Through the AHEC-commissioned Seneca Creek study published in October 2008, AHEC can provide independent peer-reviewed information to support companies seeking to demonstrate that all their U.S. hardwood supplies are "FSC Controlled".

The FSC Controlled Wood concept was developed as an element of FSC's chain of custody (CoC) system to ensure that products carrying the FSC label and containing a mixture of FSC certified and uncertified wood have been controlled to exclude wood coming from unacceptable sources.

The FSC "Standard for Company Evaluation of FSC Controlled Wood" (FSC-STD-40-005) operates in conjunction with the FSC Chain of Custody standard (FSC-STD-40-004) and is designed to ensure companies avoid trading in:

  1. illegally harvested wood;
  2. wood harvested in violation of traditional and civil rights;
  3. wood harvested in forests where high conservation values are threatened by management activities;
  4. wood harvested in forests being converted to plantations or non-forest use;
  5. or wood from forests in which genetically modified trees are planted.

FSC CoC certified companies implementing an FSC Controlled Wood verification program are required to identify the district of origin of a product and then to determine whether this district is a confirmed low risk area for unacceptable sources. The FSC Controlled Wood status of product coming from districts which cannot be confirmed as low risk with respect to any of the five categories is subject to further verification at forest management unit level. However wood coming from districts identified as low risk for all five wood categories of unacceptable source may be treated by the company as FSC Controlled Wood without any further verification.
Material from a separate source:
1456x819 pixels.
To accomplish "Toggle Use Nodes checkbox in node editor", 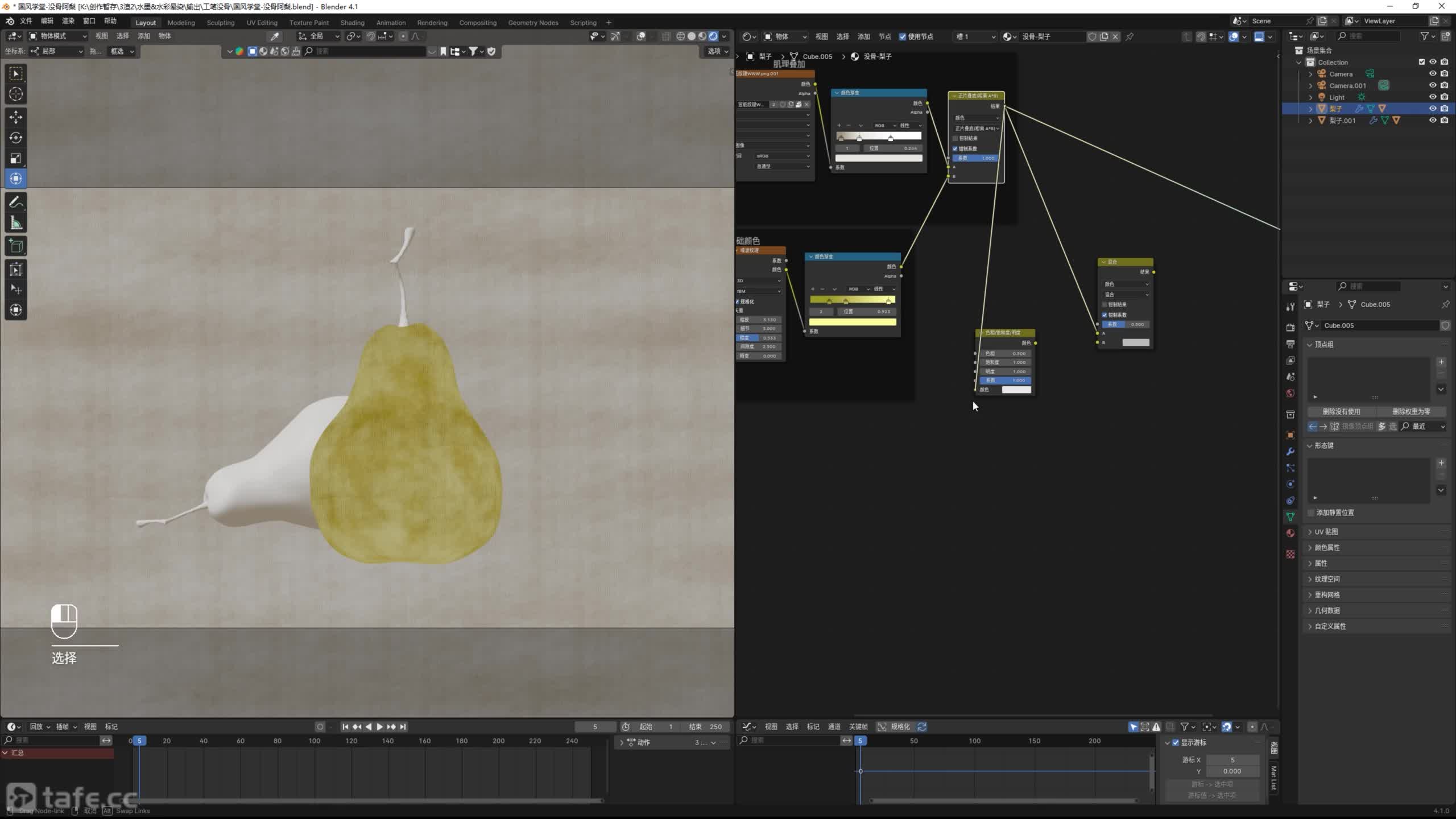I will 903,36.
FSC has established a detailed methodology and set of indicators to be used for assessment of risk. The AHEC-commissioned Seneca Creek study includes a risk assessment for all U.S. hardwoods that is fully in accordance with the FSC methodology.

With respect to FSC Controlled Wood, the Seneca Creek study concludes that "we have a high confidence that hardwood procured from anywhere in the Hardwood States could be considered Low Risk in all five risk categories of the standard. Minor and occasional instances contrary to this finding are present in one or more of the risk categories, and where they do occur, they should be further evaluated by companies procuring wood in those areas. However, we determine the level to be within the threshold for being low risk through our interpretation of the FSC standard and its requirements".

The implication is that companies certified to the FSC-STD-40-004 and FSC-STD-40-005 standards should be able to supply those hardwoods that can be shown to have been procured from the U.S. Hardwood States as FSC Controlled Wood without the need for any further evaluation or verification. This should greatly facilitate the supply of FSC labeled products containing American hardwoods using FSC's percentage and volume credit systems.

The study should also facilitate wider use of hardwoods from the U.S. Hardwood States in construction projects covered by the FSC Project Certification Standard (FSC-STD-40-006). This standard is being used increasingly by large building contractors for high profile construction projects, notably in Western Europe. For example, the standard is being used by Bovis Lend Lease in the construction of the Athletes Village for the London 2012 Olympics. The minimum criterion for wood used on these projects is that it must be FSC Controlled.